TOKYO -- Thanks to robust disaster preparation, northeast Japan escaped a strong earthquake early Tuesday with minimum damage and injuries, but snags during tsunami evacuations and less-than-timely information from authorities leave room for improvement.
A magnitude-7.4 quake struck off the coast of Fukushima Prefecture at around 5:59 a.m. Tuesday at a depth of 25km, according to the Japan Meteorological Agency. The temblor registered a "5 lower" on the JMA seismic intensity scale in towns such as Iwaki. Parts of Japan's east coast were under tsunami warnings and advisories for close to seven hours.
By 10:30 a.m., at least 217,000 people in Iwate, Miyagi and Fukushima Prefectures had been ordered to evacuate, and another 42,000 urged to do so, according to the Fire and Disaster Management Agency. At one point, around 14,000 people were seeking refuge in evacuation centers in those three prefectures plus Aomori, Ibaraki and Chiba. A total of 17 were injured, including three who sustained serious injuries such as broken bones. The evacuation orders were lifted later Tuesday.
A fire at a petrochemical complex in Iwaki burned for 25 minutes before being extinguished. More than 300 schools closed for the day.
Tsunami conditions were observed along the coast, reaching a peak of 1.4 meters at the port of Sendai -- the highest level recorded in Japan since a massive earthquake and tsunami ravaged the northeast region in March 2011. Aftershocks up to "5 lower" on the JMA scale and accompanying tsunamis could occur over the next week or so, the JMA has warned.
Know what to do
Localities and companies in eastern Japan have been training for such an event since the 2011 disaster. The city of Sendai began broadcasting warnings from loudspeakers in 79 coastal locations, as well as vehicles fitted with loudspeakers, shortly after the quake hit. Residents were notified via cellphone message when the recommendation to evacuate came in. Helicopters were also used.
"Many residents heeded the call to evacuate," a disaster management official for the city said, noting Sendai's experience in 2011 may have had an impact. "We were fairly successful in getting the word out through multiple channels."
Shiogama, Natori and other towns in Miyagi Prefecture hard hit by the 2011 tsunami opened multiple evacuation centers between 6 and 7 a.m. -- a fairly quick official response. But managing evacuations themselves proved more difficult.
In Iwaki, traffic clogged coastal roads as residents fled in their cars. This despite training instructing those in the city to seek higher ground on foot to give vehicles carrying the disabled and emergency vehicles run of the road.
Disseminating accurate information on the quake and tsunami also proved challenging. The JMA issued tsunami warnings -- indicating the risk of a tsunami from 1 to 3 meters -- and advisories for tsunamis up to 1-meter high three minutes after the quake hit. Around two hours later, the advisory for Miyagi Prefecture was upgraded to a warning in light of the 1.4-meter wave observed at Sendai.

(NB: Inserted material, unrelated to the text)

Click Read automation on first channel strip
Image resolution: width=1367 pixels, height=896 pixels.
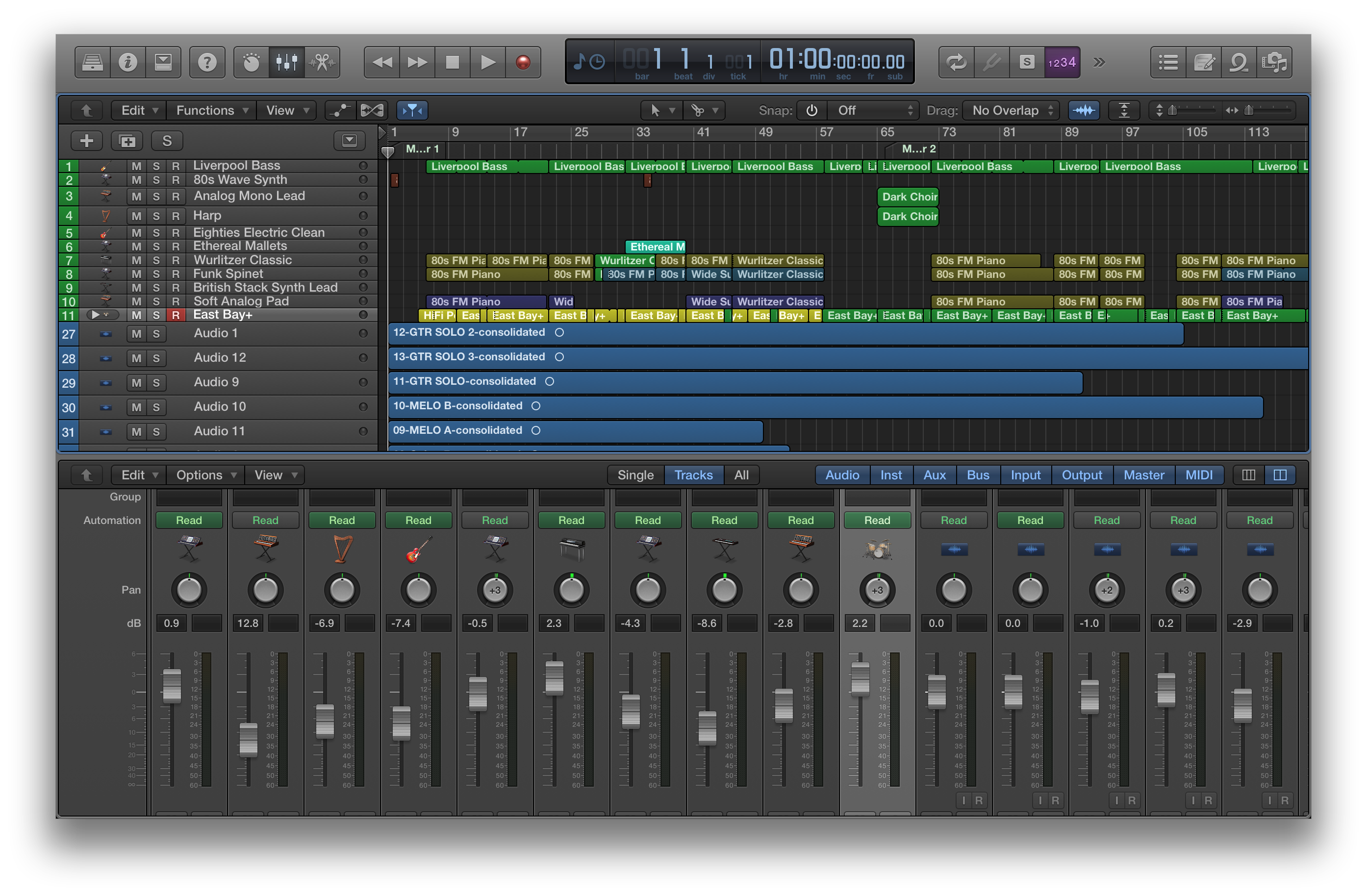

The agency estimates tsunami heights based on factors such as the strength of the triggering earthquake and measurements made offshore. But complex coastline topography in areas such as harbors can reflect waves to increase tsunami heights, making accurate prediction a tall order.
The JMA was criticized for underestimating the 2011 tsunami as well. But such height forecasts are inherently uncertain, a source there said, urging people to check back frequently as information is updated.
Business as usual
Businesses such as manufacturers mounted their own responses to the quake. Nissan Motor, which makes engines at a plant in Iwaki, halted production Tuesday morning, but returned to normal operation after 2 p.m.
The facility has established protocols for getting production back up and running after struggling to resume output after the 2011 quake and tsunami. Under the protocols, the integrity of buildings and equipment must be ensured by ticking off a 117-point checklist following a quake measuring 4 or higher on the JMA scale. If no problems are detected, as was the case on Tuesday, the plant can go back to work immediately.
Some 259 people, including employees, were evacuated to the roof of a Kirin Holdings group brewery in Sendai, near the city's harbor. The plant is a designated evacuation site. Prior training helped ensure the evacuation went smoothly, according to a source involved.
"We will need to see to what degree various disaster-prevention measures put in place after the 2011 disaster, such as tsunami evacuation towers and notification systems for residents, were put to use," said Satoru Masuda, a Tohoku University professor studying regional disaster prevention planning. "While this quake occurred early in the day, cities need also to educate non-residents for an evacuation, keeping in mind that downtown populations surge during the day," he said.